Learned weights from the trained logistic classifier for 325 pair-wise correlation features from analysis of very severe MDD patients vs. healthy controls using resting state fMRI data. A weight is shown for each pair of non-identical regions, each of which contributed one element (one correlation value) to the feature vector. Offset weight was 6.18. Patients and controls were labeled + 1 and − 1, respectively. Weights with absolute value ≥ 0.8 are highlighted in bold font. Notes that interpretation of learned classified weights, as shown here, must be done with caution. See Haufe et al. (2014) for discussion.

4. Discussion

In this study, we evaluated the performance of two-class automated classification (healthy controls vs. patients) for three groups of patients with MDD: mild-moderate MDD, severe MDD, and very-severe MDD. The main finding is that using pattern analysis of resting-state fMRI activity, the accuracy of learned classifier was significantly better than chance at classifying very severe depression versus healthy controls. However, the performance of the classifiers for distinguishing healthy versus mild-moderate depression and healthy versus severe depression, were only at the chance level. Another important finding is that fMRI activation patterns evoked by the emotional face processing task failed to show significant classification performance, for any of the MDD severity groups. Given the small sample size, our results should be considered as preliminary.

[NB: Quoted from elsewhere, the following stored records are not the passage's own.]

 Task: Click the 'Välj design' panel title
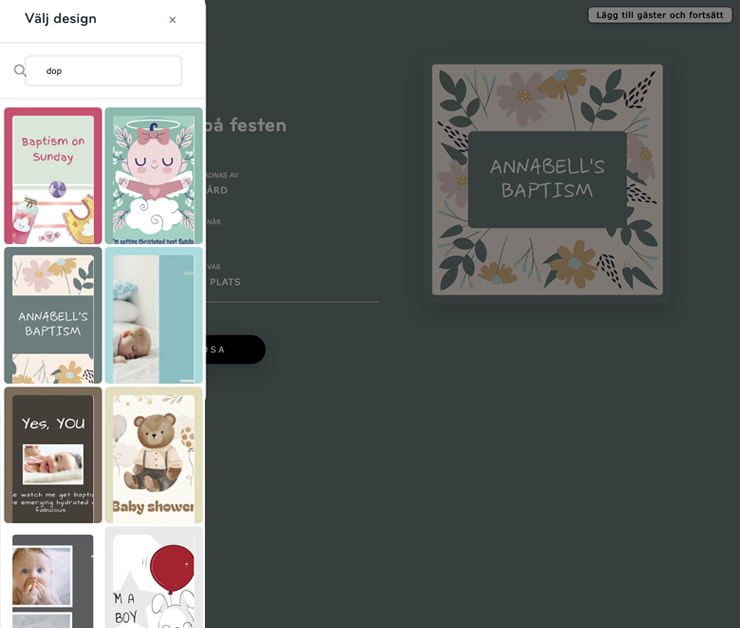point(60,18)
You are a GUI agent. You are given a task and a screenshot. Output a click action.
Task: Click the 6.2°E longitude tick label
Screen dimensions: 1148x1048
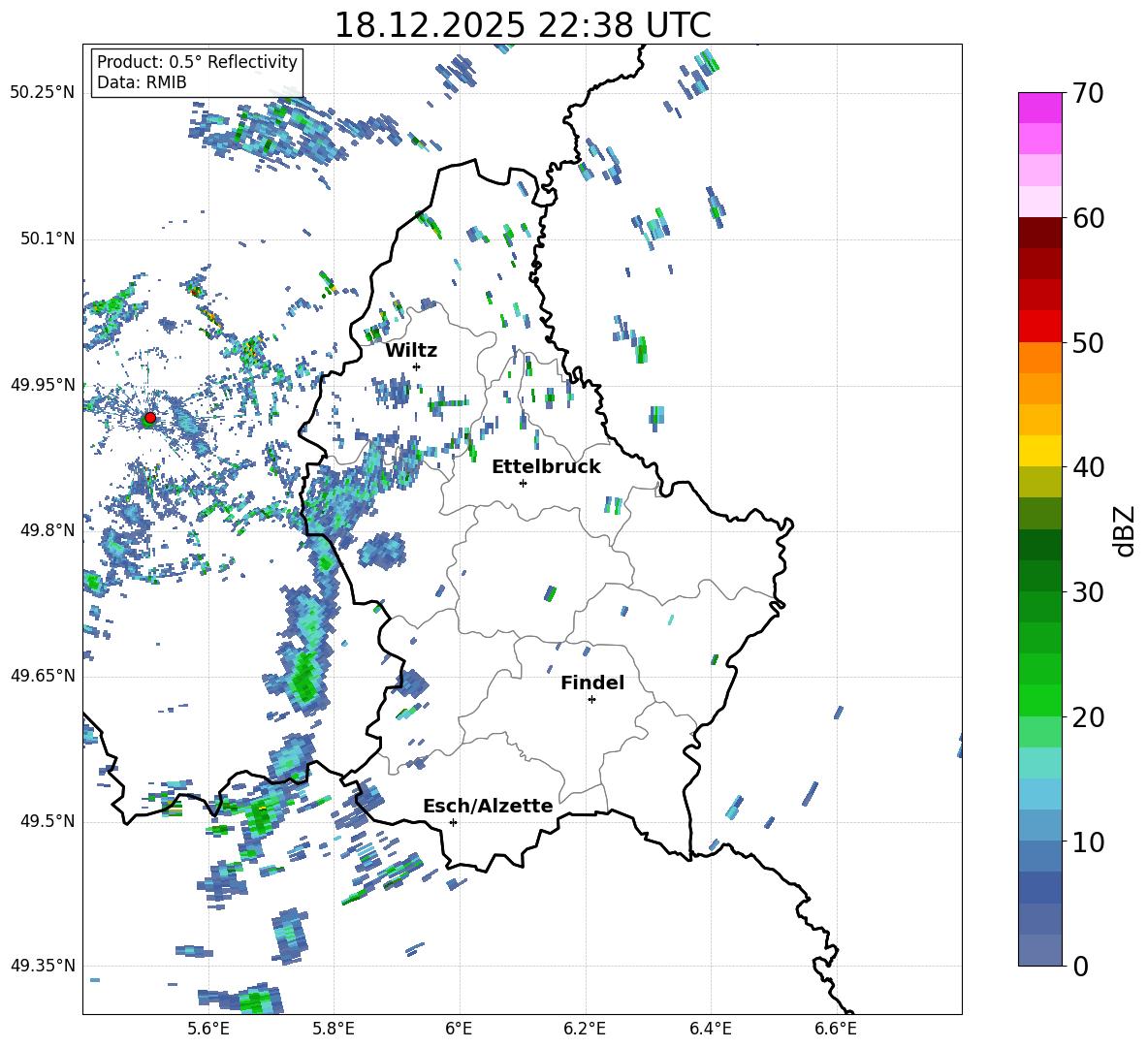(x=585, y=1027)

The finding of higher classification accuracy for very severe depression is consistent with previous machine learning studies that showed significant correlations between prediction scores and symptom severity scores using structural and functional data. The classification accuracy of 66% for very severe depression is comparable to that of previous studies using working memory neural correlates and structural data (Costafreda et al., 2009, Fu et al., 2008). However, contrary to our results, those previous studies, using similar supervised SVM learners, could significantly distinguish controls from MDD with moderate severity (mean HRSD: 21–22) (Costafreda et al., 2009, Fu et al., 2008, Marquand et al., 2008). The inconsistencies in results could be partly explained by variations in methodology and MRI data, as we used resting-state fMRI data whereas those previous studies used structural MRI and emotional recognition task-dependent fMRI data. Given the lower accuracies for the classification of less severe depression groups, our results suggest that less severe forms of MDD may be heterogeneous and is likely to capture mild forms of depressive states such as dysthymia and anxiety or personality weighted conditions. As less severe forms of depression may be associated with mild brain abnormalities, it might be harder for the learning algorithm to find a meaningful boundary between these groups and controls in a small dataset. We may need larger sample to improve the power and enable the classifiers to distinguish these groups from healthy controls. Considering that the need for machine learning methods in the diagnosis of milder depression would be greater in clinical practice than that of more severe form of depression, the poor accuracy in the classification of milder depression by machine learning methods shown in this study may limit its use as a tool in the early detection of milder or subthreshold depression. However, results based on small sample size precludes any conclusions on clinical utility. In addition, although our current classifier yielded significant classification for very severe depression, the clinical utility of this current system may be limited by its modest specificity (72%). Again, this needs to be tested in larger and independent samples.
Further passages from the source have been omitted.